ASSIGNMENT
In how many lines of the listing below does "menu" appear? Reply with the number only.

======== MATERIAL FOR THIS EXERCISE

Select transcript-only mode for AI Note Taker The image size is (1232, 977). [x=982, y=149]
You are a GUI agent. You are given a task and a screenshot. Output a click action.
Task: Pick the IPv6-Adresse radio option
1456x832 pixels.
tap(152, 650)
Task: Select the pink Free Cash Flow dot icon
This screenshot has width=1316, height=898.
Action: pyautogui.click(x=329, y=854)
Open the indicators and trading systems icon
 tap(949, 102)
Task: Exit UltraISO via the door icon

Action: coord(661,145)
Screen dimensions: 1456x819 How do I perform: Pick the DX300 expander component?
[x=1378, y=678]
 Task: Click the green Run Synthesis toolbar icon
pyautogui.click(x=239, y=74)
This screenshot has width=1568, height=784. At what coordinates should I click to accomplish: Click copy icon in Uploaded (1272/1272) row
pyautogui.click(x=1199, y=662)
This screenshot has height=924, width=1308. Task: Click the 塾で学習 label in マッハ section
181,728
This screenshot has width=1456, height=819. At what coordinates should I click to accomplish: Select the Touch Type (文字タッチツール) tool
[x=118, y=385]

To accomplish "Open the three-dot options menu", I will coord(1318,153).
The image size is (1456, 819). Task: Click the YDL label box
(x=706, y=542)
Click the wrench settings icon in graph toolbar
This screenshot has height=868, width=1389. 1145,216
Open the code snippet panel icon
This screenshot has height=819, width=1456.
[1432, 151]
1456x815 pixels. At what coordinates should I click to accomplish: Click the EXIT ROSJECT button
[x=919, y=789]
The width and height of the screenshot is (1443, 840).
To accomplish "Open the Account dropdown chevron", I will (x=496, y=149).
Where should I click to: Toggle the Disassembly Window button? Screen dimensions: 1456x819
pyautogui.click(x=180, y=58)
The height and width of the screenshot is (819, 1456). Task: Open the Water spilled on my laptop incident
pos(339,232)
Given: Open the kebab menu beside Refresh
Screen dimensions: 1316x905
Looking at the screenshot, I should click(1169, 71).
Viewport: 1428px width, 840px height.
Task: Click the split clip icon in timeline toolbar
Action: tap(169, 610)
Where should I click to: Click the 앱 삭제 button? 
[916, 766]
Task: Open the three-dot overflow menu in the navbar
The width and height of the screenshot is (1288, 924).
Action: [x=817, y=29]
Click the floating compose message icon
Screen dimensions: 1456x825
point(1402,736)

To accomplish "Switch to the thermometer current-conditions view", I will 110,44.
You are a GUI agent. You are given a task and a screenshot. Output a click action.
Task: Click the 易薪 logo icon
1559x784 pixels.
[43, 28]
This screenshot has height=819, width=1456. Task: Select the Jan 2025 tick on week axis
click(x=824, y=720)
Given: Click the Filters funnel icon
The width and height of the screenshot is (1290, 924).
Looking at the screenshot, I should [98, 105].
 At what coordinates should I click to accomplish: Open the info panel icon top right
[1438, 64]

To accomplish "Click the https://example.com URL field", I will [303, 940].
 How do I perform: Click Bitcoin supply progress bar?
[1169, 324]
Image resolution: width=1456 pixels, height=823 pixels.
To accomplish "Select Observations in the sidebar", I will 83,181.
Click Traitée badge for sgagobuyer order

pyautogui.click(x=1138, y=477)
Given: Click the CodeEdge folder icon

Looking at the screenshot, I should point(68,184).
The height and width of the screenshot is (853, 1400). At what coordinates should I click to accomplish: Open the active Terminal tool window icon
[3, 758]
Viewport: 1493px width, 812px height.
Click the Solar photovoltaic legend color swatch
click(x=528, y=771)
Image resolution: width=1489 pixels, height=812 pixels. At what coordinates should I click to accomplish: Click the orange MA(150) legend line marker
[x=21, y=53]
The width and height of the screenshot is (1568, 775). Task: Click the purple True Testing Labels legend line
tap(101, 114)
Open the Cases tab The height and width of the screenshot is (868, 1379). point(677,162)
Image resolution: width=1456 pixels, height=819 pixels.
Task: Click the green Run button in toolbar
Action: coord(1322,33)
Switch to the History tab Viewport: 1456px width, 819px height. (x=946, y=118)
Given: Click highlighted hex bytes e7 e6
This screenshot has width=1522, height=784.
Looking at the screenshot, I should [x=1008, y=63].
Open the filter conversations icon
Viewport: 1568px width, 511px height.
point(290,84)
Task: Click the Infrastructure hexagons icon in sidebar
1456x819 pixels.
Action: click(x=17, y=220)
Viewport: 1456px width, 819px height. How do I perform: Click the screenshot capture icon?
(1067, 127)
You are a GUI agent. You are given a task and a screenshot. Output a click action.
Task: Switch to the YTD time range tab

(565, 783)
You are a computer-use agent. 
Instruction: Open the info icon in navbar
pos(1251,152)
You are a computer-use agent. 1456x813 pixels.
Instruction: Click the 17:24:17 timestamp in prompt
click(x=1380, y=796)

================

OUTPUT BELOW
3